In San Francisco, Tons of of Houses for Unhoused Folks Sit Vacant

“I can’t be there anymore,” she said when interviewed in December. “Your body goes through a lot being homeless. I’ve had pneumonia for two months now, from black mold on my tent. My tent is literally killing me.”
While the city said it is taking steps to mitigate delays, months of living in a wet tent site took its toll on residents. In text messages sent late one night, Ladybird described the chaos that had ensued as one of her neighbors had a mental breakdown. “This situation is getting worse by the day, it’s more twisted than anything I’ve seen in my decade out here,” she said. “I would be better off on the streets.”
The situation felt hopeless. “This site hasn’t placed anybody,” Ladybird said. “Anybody who’s getting out of there is doing it on their own. There’s no social worker. It’s just a dead end.”
Paperwork bottlenecks stand the process of moving people indoors
While the policies of the last two years left people like Ladybird living outdoors, those living in shelter-in-place hotels haven’t always fared better, with some of them waiting more than a year to be connected to a home.
Marquita Stroud is one of those. She said that she has been homeless for 15 years, but that about a month before the COVID-19 outbreak began in earnest, she was approved for permanent supportive housing. “God was on my side!” she said when interviewed in december.
In April 2020, she was relocated to the Hotel Whitcomb, a historic tourist hotel repurposed to allow people experiencing homelessness to quarantine safely. Stroud was one of 500 homeless people the city moved from large, warehouse-style shelters into 25 hotels around town.
Stroud is an optimist, high-energy and cheerful, who wears her hair tied up neatly in a scarf. “It’s wet!” she exclaimed on a rainy morning, as she confidently strode down Market Street with an umbrella in one hand, pushing a cart containing her small, fluffy dog, blue, with the other. She headed straight to a corner of the public library, a place she knows well.
Under COVID-19-era rules, Stroud isn’t allowed visitors where she lives, so she meets people at their apartments, outside or in public places. The prohibition on guests didn’t bother stroud too much when she first moved in. But she felt isolated and, as the months dragged on, no one contacted her about moving into her own place. Stroud watched her friends and neighbors — many of whom arrived in the hotel the same day she did — move into permanent housing. Her turn never came.
In large part, that’s because the homelessness department’s process for reviewing and selecting unhoused people for referral is slow. And in the period when Stroud was waiting, things were markedly worse. In October 2020, 32% of vacant units had no pending referrals for a resident. In January, that ratio had more than doubled, to 66% of available units, according to the city’s own data. The department did not respond to questions about why this might be.
Gary ran eight buildings through DISH. In February 2021, before he stepped down, he said the problem wasn’t new, but it was getting worse.
“Somewhere there is a bottleneck where the city is not sending us the housing application — that is, the documented representation of that person that we can process,” he said. “We report the vacancy to the city, and those vacancies languish for weeks to months without a referral of a real live human being who can be housed.”
At least part of the problem is a shortage of case managers, who are the crucial link between vacant units and the hundreds of people approved for housing. There is frequent turnover in the high-stress positions, and non-profit struggles to fill new job openings.
Stroud said she has been assigned six case managers in two years.
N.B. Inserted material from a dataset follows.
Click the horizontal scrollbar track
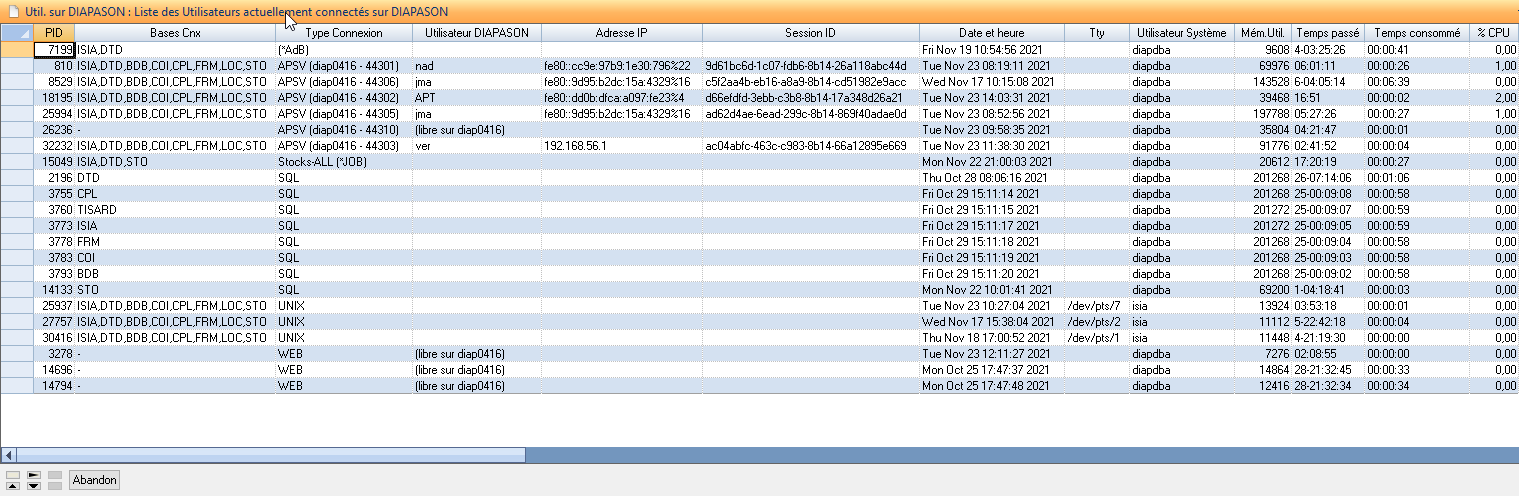Screen dimensions: 1519x496 (1000, 455)
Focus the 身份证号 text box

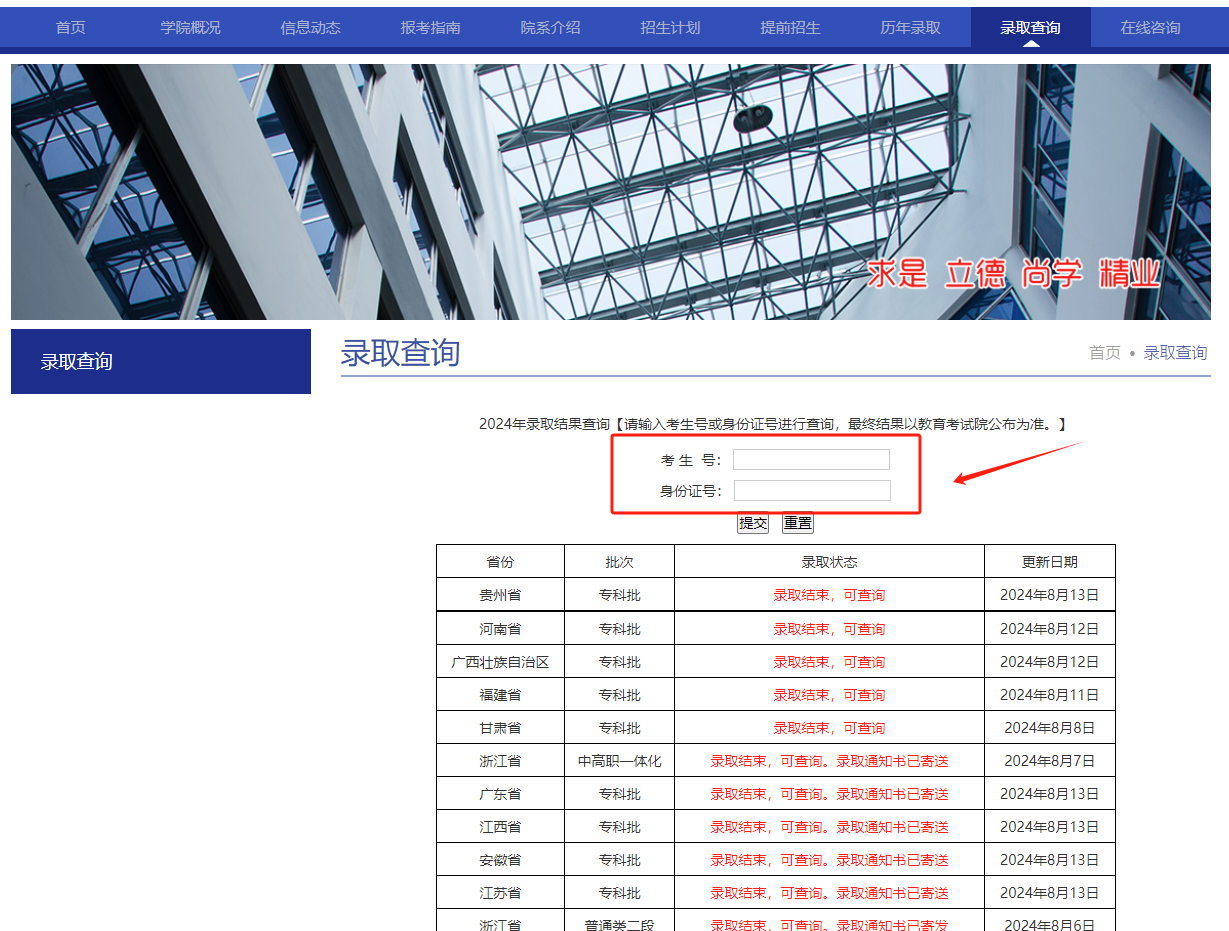(x=812, y=491)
To figure out who is assigned to her, she regularly checks a piece of paper taped to a wall in her hotel, which lists the name of the case manager assigned to each floor. She describes calling her case manager repeatedly to set up an appointment and not getting through.
“They pretty much don’t go knocking on your door,” Stroud said. “You got to ask for them. If I see one in the hallway — like if I see a worker talking to a client in the hallway — I always ask, ‘Are you a counselor? Are you my counselor?’ Because they don’t tell you.”
Nearly two years after being approved for a housing unit, Stroud is still at the Hotel Whitcomb. Although she dreams of going back to school, publishing her journals and giving back to the homeless community, her reality is much different. She’s had items stolen from her room, and the building has fallen into disrepair. “When we first got to this hotel, it was so cute,” she said. “Now they got the bedbugs, the roaches, the mice. Every other day, the pipes are brassing up.”
Recently she met a woman who had recently moved into the Whitcomb, but was already on her way out: She’d been assigned a housing unit.
“I was asking her, what did she do to get her housing that quick? And she said her counselor just came knocking on her door like, ‘You ready to go?’” Stroud said, clearly frustrated. “I haven’t talked to anyone about housing,” she said this month, as she approaches her two-year anniversary at the hotel. “I’m still here just waiting.”
As for Ladybird, she was approved for housing in November, but three months later, she is still without a home. In January, she left the tent encampment for a short-term residential hotel, but it comes with a time limit. “After 28 days, we get put out.”